The Lougheed Transit Corridor Concept Plan tries to set out long-term development guidelines for the area between Lougheed Highway and Dewdney Trunk Road in west Maple Ridge, given the arrival of RapidBus, which starts in January.

The plan called for mixed commercial and residential use along retail streets and near transit hubs, with a maximum height of six storeys.

It also called for higher density residential along Lougheed Highway and Dewdney Trunk Road, while preserving single-family homes with sensitive infill of new housing in those areas.

Morden said at council’s workshop that the plan should utilize the new bus system that will run along Lougheed Highway.

“So really want to see us go a lot taller than six storeys and not worried about shadows,” from buildings.

He added that people shouldn’t expect that the area along Lougheed Highway will remain single-family homes.

“I don’t see that’s realistic here. We are going to go to 130,000 people. This an urban city and people need to get over that and we’re talking about these dense areas down highway corridors and the like,” Morden said.

He added the plan should ensure that employment areas are also included and there’s a focus on mixed commercial use.

“Go big or go home, as they say.”

The plan was only a concept that’s intended to guide the long-term growth of the area between Dewdney Trunk Road and Lougheed Highway, from 202nd Street to downtown.

A key part of the concept plan would be what’s called the West Ridge Greenway, a pedestrian and cycling path that roughly follows 119th Avenue and would bisect the area and run from 2o2nd to 224th streets, although several parts of that would be shared with vehicles.

The greenway would include trees, wider sidewalks and boulevards.
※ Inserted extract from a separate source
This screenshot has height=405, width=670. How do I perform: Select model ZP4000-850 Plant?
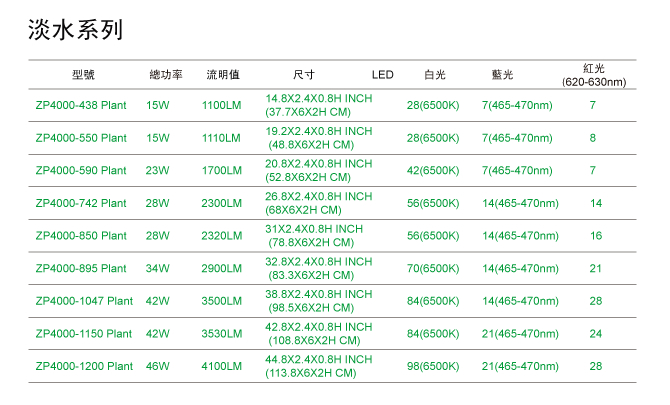[81, 236]
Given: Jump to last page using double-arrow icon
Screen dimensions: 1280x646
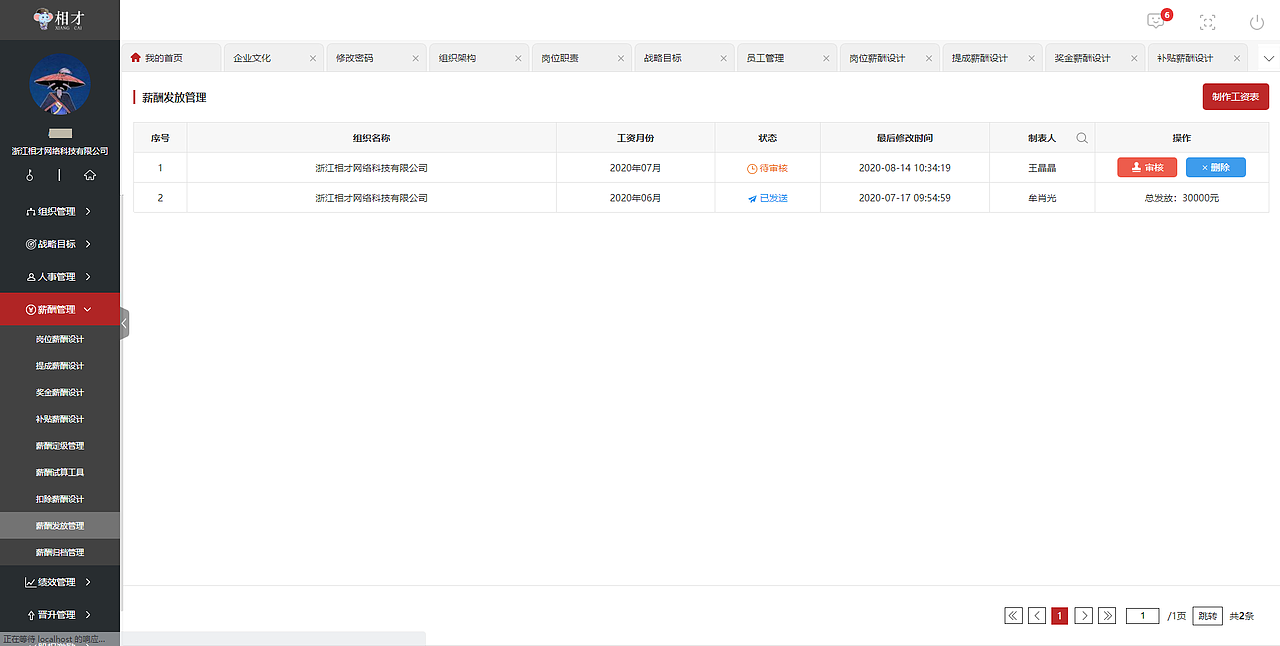Looking at the screenshot, I should (1107, 615).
The greenway would also be a way of connecting Maple Ridge Cemetery, McKenney Creek and Katzie Slough natural areas.

Council voted to accept the plan as information rather than endorse it.
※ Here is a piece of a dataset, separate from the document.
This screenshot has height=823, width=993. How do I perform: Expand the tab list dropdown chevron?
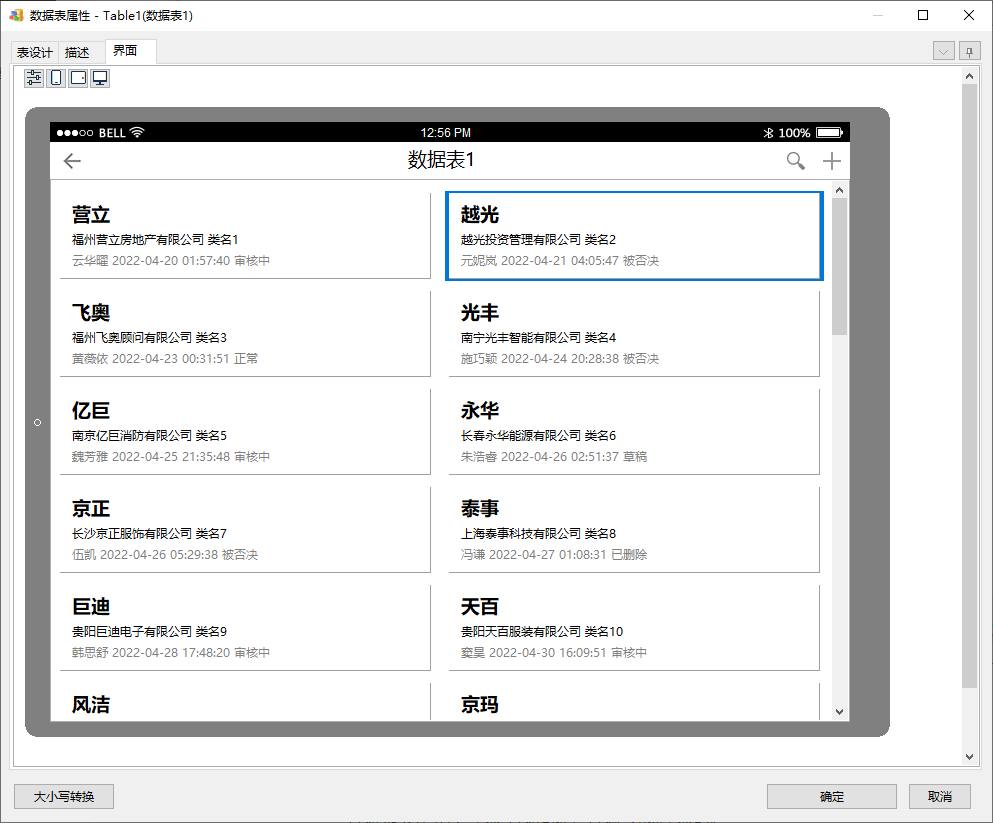click(943, 52)
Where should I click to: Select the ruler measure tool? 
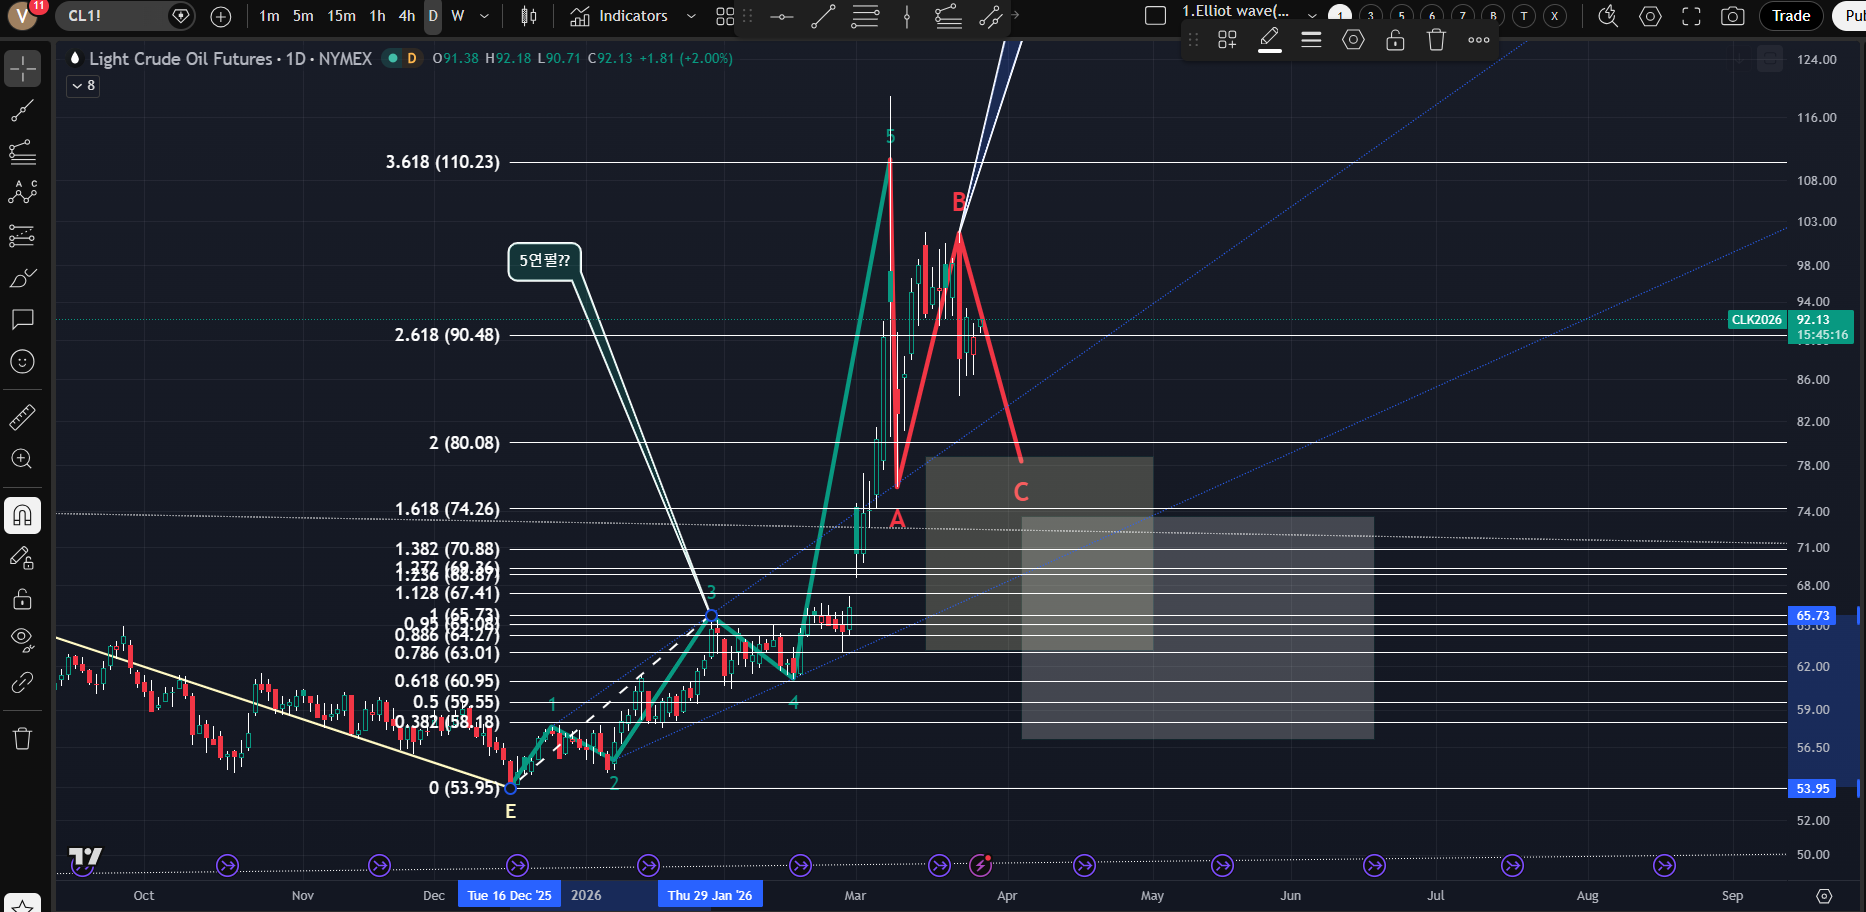pos(22,417)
Staff will report back to council in a few months to see if it’s possible to allow taller buildings and more mixed commercial use, although planning director Chuck Goddard said that may require further public consultation.

According to a staff report, there was “extensive” public consultation earlier this year before the plan was written, consisting of two open houses, a community survey and a design brain-storming session that in total, involved 500 residents.

Morden told staff that council was not saying no to the plan, but just seeking a bolder version.